View Issue Details
ID | Project | Category | View Status | Date Submitted | Last Update |
---|---|---|---|---|---|
0017998 | CentOS-8 | sssd | public | 2021-01-07 16:05 | 2021-01-07 16:07 |
Reporter | jcbollinger | ||||
Priority | normal | Severity | major | Reproducibility | always |
Status | new | Resolution | open | ||
Product Version | 8.3.2011 | ||||
Target Version | Fixed in Version | ||||
Summary | 0017998: Updating to sssd-2.4.0-3 breaks kerberos authentication for users with cached credentials | ||||
Description | sssd-2.4.0-3 was recently rolled out in the BaseOS repository for CentOS Stream, but that package suffers from the update-path issue documented here: https://bodhi.fedoraproject.org/updates/FEDORA-2020-075cc71cb8. The effect is that updating from an earlier sssd to that one breaks kerberos logins for users who have existing cached credentials. | ||||
Steps To Reproduce | 1. Start with a CentOS 8.2 system, or a CentOS Stream system having sssd-2.2.3-20 2. Join the machine to a Kerberos realm, and configure the machine to authenticate users against that realm 3. Log in as a Kerberos-authenticated user, then log out. 4. Update to sssd-2.4.0-3 from the latest CentOS "baseos" repository. 5. Attempt to log in again as the same kerberos-authenticated user. | ||||
Additional Information | As I read the commentary, it appears that this flaw is unique to the sssd-2.4.0-3 package (and its subpackages). Downgrading sssd to any earlier version, including sssd-2.4.0-2, supposedly resolves the issue in Fedora. Downgrading to sssd-2.2.3-20 resolved it for me on CentOS Stream.

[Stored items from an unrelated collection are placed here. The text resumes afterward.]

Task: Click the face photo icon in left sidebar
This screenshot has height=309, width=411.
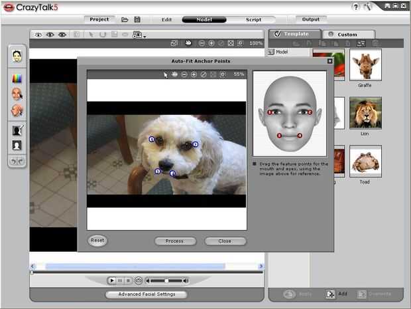Action: click(x=17, y=56)
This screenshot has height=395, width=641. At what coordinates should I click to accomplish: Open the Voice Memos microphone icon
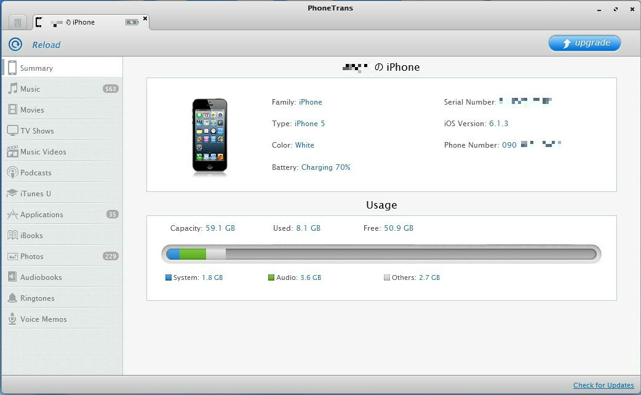pyautogui.click(x=12, y=319)
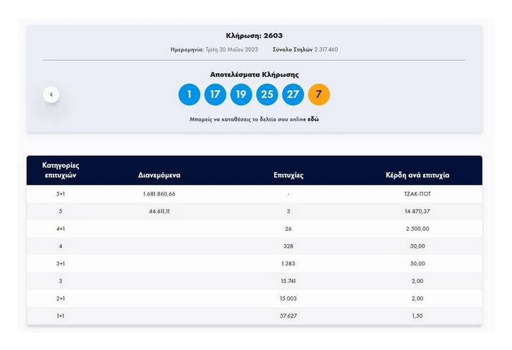This screenshot has height=350, width=512.
Task: Select the 'Επιτυχίες' column header
Action: [288, 175]
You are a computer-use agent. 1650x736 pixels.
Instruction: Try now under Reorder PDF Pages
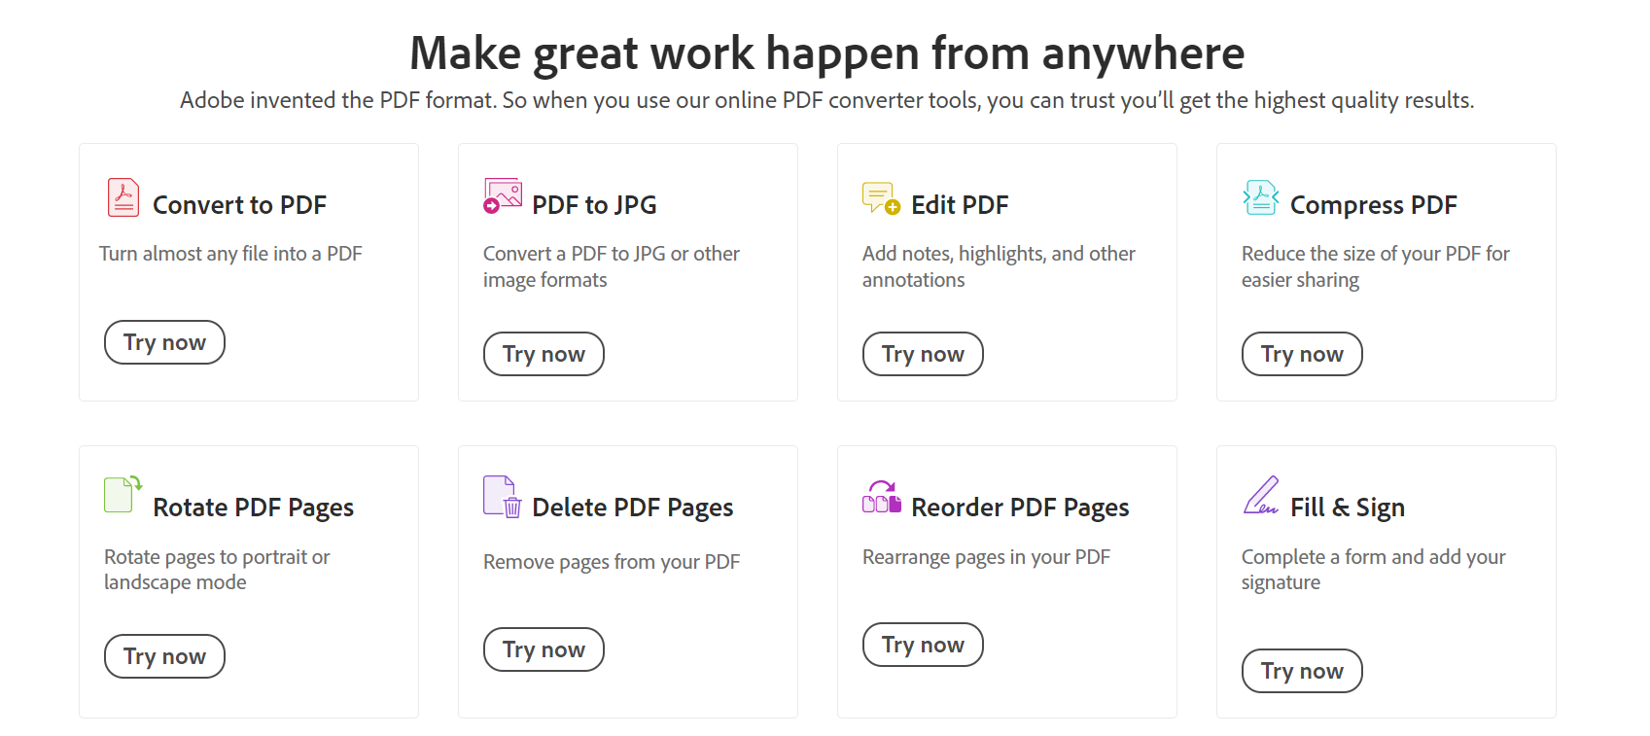pyautogui.click(x=923, y=645)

According to its change log, Fedora's sssd-2.4.0-4 does not suffer from the same upgrade issue. | ||||
Tags | authentication, kerberos, update | ||||
Date Modified | Username | Field | Change |
---|---|---|---|
2021-01-07 16:05 | jcbollinger | New Issue | |
2021-01-07 16:05 | jcbollinger | Tag Attached: authentication | |
2021-01-07 16:07 | jcbollinger | Tag Attached: update | |
2021-01-07 16:07 | jcbollinger | Tag Attached: kerberos |